As such, we can use the variable n_plot_sex to plot the result:


In [33]:
n_plot_sex.plot(kind='bar', figsize=(12, 6), rot=0)


Out[33]:
<matplotlib.axes._subplots.AxesSubplot at 0x7fbfe88a3c10>
EXERCISE: Create the previous plot with the plotnine library, directly from the variable subselection_sex. __Tip__: When in trouble, check these [docs](http://plotnine.readthedocs.io/en/stable/generated/plotnine.geoms.geom_col.html#Two-Variable-Bar-Plot).

In [34]:
(pn.ggplot(subselection_sex, pn.aes(x="verbatimLocality", fill="sex"))
     + pn.geom_bar(position='dodge')
     + pn.scale_x_discrete(breaks=np.arange(1, 25, 1), limits=np.arange(1, 25, 1))
)


Out[34]:
<ggplot: (8778888519333)>

Select subsets according to taxa of species


In [35]:
survey_data["taxa"].unique()


Out[35]:
array(['Rodent', 'Rodent-not censused', 'Rabbit', 'Bird', 'Reptile'],
      dtype=object)

In [36]:
survey_data['taxa'].value_counts()
#survey_data.groupby('taxa').size()


Out[36]:
Rodent                 30939
Rodent-not censused      595
Bird                     354
Rabbit                    59
Reptile                   14
Name: taxa, dtype: int64
EXERCISE: Select the records for which the `taxa` is equal to 'Rabbit', 'Bird' or 'Reptile'. Call the resulting variable `non_rodent_species`. __Tip__: You do not have to combine three different conditions, as Pandas has a function to check if something is in a certain list of values

In [37]:
non_rodent_species = survey_data[survey_data['taxa'].isin(['Rabbit', 'Bird', 'Reptile'])]

In [38]:
len(non_rodent_species)


Out[38]:
427
EXERCISE: Select the records for which the `taxa` starts with an 'ro' (make sure it does not matter if a capital character is used in the 'taxa' name).
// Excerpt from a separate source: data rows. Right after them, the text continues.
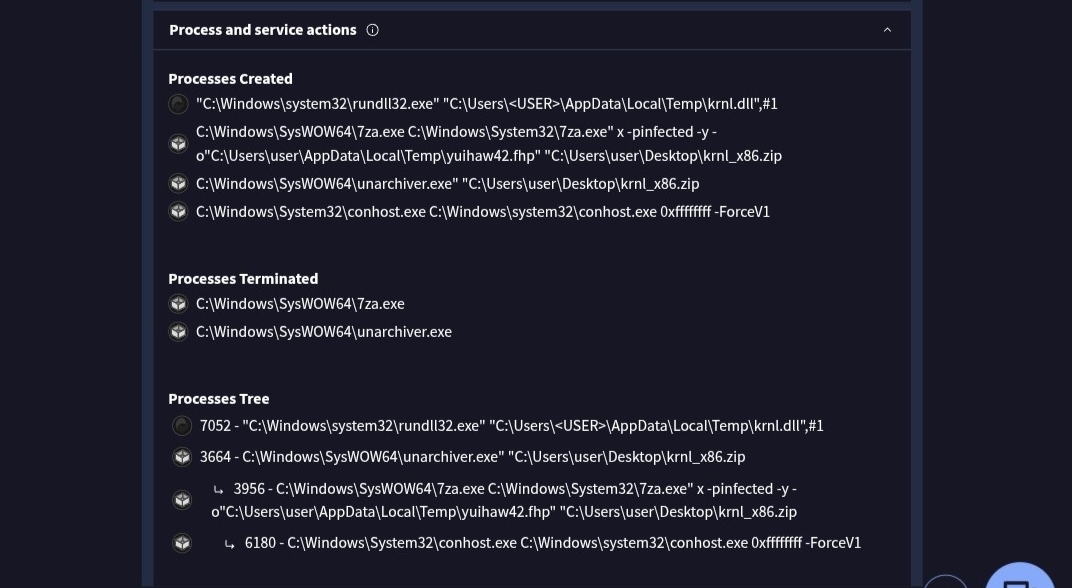The height and width of the screenshot is (588, 1072).
Task: Select tree root 7052 rundll32.exe entry
Action: pyautogui.click(x=511, y=426)
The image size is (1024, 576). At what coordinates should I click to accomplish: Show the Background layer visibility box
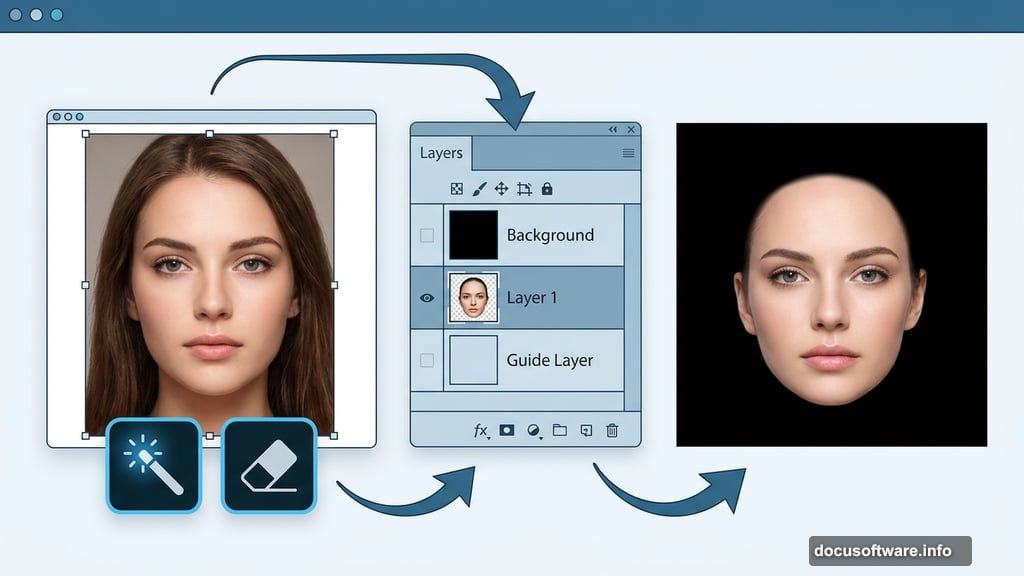pyautogui.click(x=427, y=236)
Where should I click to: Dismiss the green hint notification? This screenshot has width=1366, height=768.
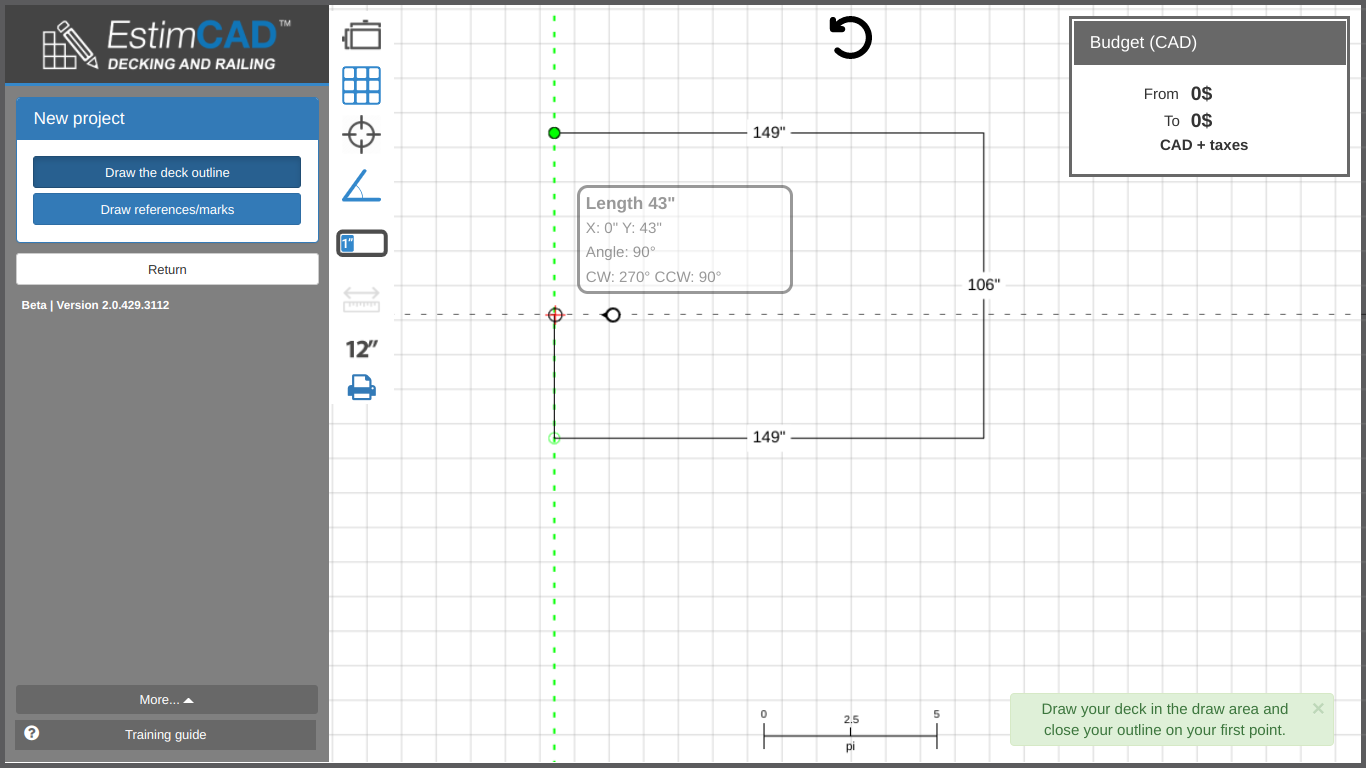[x=1318, y=708]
Call the resulting variable r_species. __Tip__: Remember the `.str.` construction to provide all kind of string functionalities?

In [39]:
r_species = survey_data[survey_data['taxa'].str.lower().str.startswith('ro')]

In [40]:
len(r_species)


Out[40]:
31534
EXERCISE: Select the records that are not Birds. Call the resulting variable non_bird_species.

In [41]:
non_bird_species = survey_data[survey_data['taxa'] != 'Bird']

In [42]:
len(non_bird_species)


Out[42]:
31607

(OPTIONAL SECTION) Evolution of species during monitoring period

In this section, all plots can be made with the embedded Pandas plot function, unless specificly asked

EXERCISE: Plot using Pandas `plot` function the number of records for `Dipodomys merriami` on yearly basis during time

In [43]:
merriami = survey_data[survey_data["name"] == "Dipodomys merriami"]

In [44]:
fig, ax = plt.subplots()
merriami.groupby(merriami['eventDate'].dt.year).size().plot(ax=ax)
ax.set_xlabel("")
ax.set_ylabel("number of occurrences")


Out[44]:
Text(0, 0.5, 'number of occurrences')
NOTE: Check the difference between the following two graphs? What is different? Which one would you use?

In [45]:
merriami = survey_data[survey_data["species"] == "merriami"]
fig, ax = plt.subplots(2, 1, figsize=(14, 8))
merriami.groupby(merriami['eventDate']).size().plot(ax=ax[0], style="-") # top graph
merriami.resample("D", on="eventDate").size().plot(ax=ax[1], style="-") # lower graph


Out[45]:
<matplotlib.axes._subplots.AxesSubplot at 0x7fbfe84f5190>
EXERCISE: Plot, for the species 'Dipodomys merriami', 'Dipodomys ordii', 'Reithrodontomys megalotis' and 'Chaetodipus baileyi', the monthly number of records as a function of time for the whole monitoring period. Plot each of the individual species in a separate subplot and provide them all with the same y-axis scale __Tip__: have a look at the documentation of the pandas plot function.

In [46]:
subsetspecies = survey_data[survey_data["name"].isin(['Dipodomys merriami', 'Dipodomys ordii',
                                                      'Reithrodontomys megalotis', 'Chaetodipus baileyi'])]

In [47]:
month_evolution = subsetspecies.groupby("name").resample('M', on='eventDate').size()

In [48]:
species_evolution = month_evolution.unstack(level=0)
axs = species_evolution.plot(subplots=True, figsize=(14, 8), sharey=True)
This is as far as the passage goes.